[everything has been redacted]
I’m drunk, It happened, I’m over it. the thing is, I wander back to my computer to find these half written arguments to the internet. Thankfully, I notice them before I post them, mainly because I have practiced for this my entire life.
my drunk has gotten that good that I can drunkenly censor my drunkeness. suck it trebek. [i let this one stay becaues it made me giggle]
It’s funny, throughout my life I’ve always confided the thoughts I didn’t feel safe enough to share with the people in my life into a journal. Perhaps it’s because I’m generally a non-confrontational person who lacks the courage to face admitting something truly embarrassing to anyone I love and respect, or maybe it’s just that I’ve got better sense and I can reason which are the thoughts that I can share that will keep me out of the nut house. But even after purging the disgusting thoughts into the non-judgemental safety of white lined paper, I still felt it needed to be hidden. I became a master in hiding things, all spawning from trying to hide that loathsome part of me from all eyes— prying or accidental.
when I was in high school the younger sister of a classmate passed away in a motorcycle accident…afterwards people talked about how terribly sad it was, she was such a good, bright, wonderful kid- why even in her journals she wrote of the perfect husband, and what being a good christian meant to her. I remember thinking no one would have such kind things to say of me after they read what was in my journals.

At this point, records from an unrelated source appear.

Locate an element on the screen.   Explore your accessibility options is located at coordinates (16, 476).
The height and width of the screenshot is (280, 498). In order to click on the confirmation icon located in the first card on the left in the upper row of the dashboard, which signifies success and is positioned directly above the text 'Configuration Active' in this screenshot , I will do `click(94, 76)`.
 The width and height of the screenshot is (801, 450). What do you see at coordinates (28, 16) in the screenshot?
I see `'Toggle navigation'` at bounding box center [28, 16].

Now, I realize that I was being silly for the most part. While the content was exactly what one would assume for a teen, ie: dramatic ramblings of who liked so-and-so and how that wasn’t fair because *I* liked so-and-so, but there was also the truly disturbing tidbits that can only be reasonable in the eyes of someone else who was exposed to the internet in those early days, and anyone else who experienced damaging things in their childhood. While it’s true that today there are popular webpages devoted to all sorts of unspeakable things, it still requires a bit of searching to find them. Back then, you stumbled upon that shit because the search engines of yesterday were brilliant at finding completely unrelated results- often something that piqued the curiosity of a disgusting teen’s mind.
For the most part these images and thoughts would flow over and past me never to be thought of again, but there were the times when my pubescent mind would dwell and dwell on the sick and seedy things- all dutifully
confessed recorded in my journals. I WANTED that sick place I could go to- that no one would know about- where I could revel in my own perverted thoughts.
As it goes, the contents of any particular journal would slip from my memory and upon finding the journal, often years later, I would crack open with tepid curiosity as to what wonders I would find in how past-me thought.
To date, I have every journal I ever wrote in- but no one would ever know it. You can be sure I ripped out every page that I ever wrote to myself. Present-me couldn’t abide these thoughts to ever become my legacy and so I ripped them out, and destroyed that part of my past. Not just the gross things either, all of my ramblings- be they rants of the injustices suffered of a teenage girl who shared a room with her slightly younger sister, or the insights that while being writ were thought to be unparalleled in intelligence and transformative…I was making discoveries!
It used to make me sad, the fact I detested myself so much that I destroyed all trace of my thoughts. It doesn’t make me sad anymore, because I realized some time ago that I wasn’t destroying the memory of who I was- but rather purging the dark corners of concentrated filth, and clearing out the waste of moronic gushing- the crap I thought was a testament to my brilliance. And dammit, it made me feel better about myself. Of course, I do wish I had been more selective about what I destroyed. I should think I’d have liked to be able to go back and see when I learned the lessons that made me who I am today.
Over the years of having a public blog that I keep sharing too (no matter the times I tell myself I’m going to quit) I have wondered why is it that I can keep something filled with the same flaws and ramblings that I would have put in a journal? This morning, while ruminating over a bump in my relationship with my boyfriend I realized it’s because here I can find the acceptance I cannot give myself. And here, where just by knowing that someone else could read this and be INDIFFERENT makes me realize that I don’t HAVE to forgive myself, that I don’t even HAVE to accept myself, and that I certainly don’t have anything to be ashamed about—instead, that I can be indifferent and curious and perhaps even a little appreciative of the history I’ve left for my future self.
To be noted, on the bump with my boyfriend: In this moment of discovery that I felt compelled to share (even though now I am 2 hours late of leaving to visit a friend) I’ve come to the conclusion that he didn’t do anything to blame. Did he rip off a scab covering the painful bacteria of self-doubt and insecurities about body image? yes. Is that his fault? no. So, I’m going to the beach in an effort to finally clear up that nagging infection of weight related insecurity.
Missed my flight this morning, so now I’m staying in Miami for the weekend.
I think I’ll take the silver lining for a hot air balloon ride and dinner with friends in Tampa, and maybe drive down to the keys on Sunday and send my mom some really cool “wish I was there, but isn’t this kinda ok too” photos from the beautiful scenery!
I might be moving to DC. Many details yet to be hammered, but I’m more focused on what I’m going to say when I run into Josh Lyman.